Posted by Miss Mojito

7 responses to “Sipping Sours

  1. Miss M,
    I had forgotten about whiskey sours! Which is surprising because I love all things citrus. And, they are so easy to make. I believe I’ve got some rye whiskey at home, so….

  2. This is awesome. I always associated whiskey sours and such with that awful cloying mix people will use. I love having a recipe with fresh ingredients. Thanks!

  3. you mention a rum sour… i’m not as much a whiskey drinker (but those rare nights that i am, watch out….), but i do love my rum. does this recipe translate well??

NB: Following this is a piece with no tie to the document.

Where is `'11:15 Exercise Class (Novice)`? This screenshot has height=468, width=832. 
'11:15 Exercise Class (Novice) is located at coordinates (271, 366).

  4. I do not make whiskey sours much, but I love everything Ina so I will have to give these a try!

  5. While I love the idea I don’t think I will ever be able to have one again. Bad experience drinking them out of a water bottle in college. That sweet smell the next day just did me in. Oh wait that was an Amaretto Sour – those I can’t do. Maybe without the Amaretto these would be ok.

  6. I would love a cocktail that has the juice from the maraschino cherries as an ingredient- so good!

  7. I haven’t tried making the rum sour myself, but I did some reading up on it and it sounds pretty tasty. This recipe sounds the most interesting to me – I like the idea of a splash of dark rum to spice things up:
    Combine 1 1/2 ounces light rum, 3/4 ounces lime juice and 1/2 ounce simple syrup in a cocktail shaker. Serve over ice with a splash of dark rum and a maraschino cherry.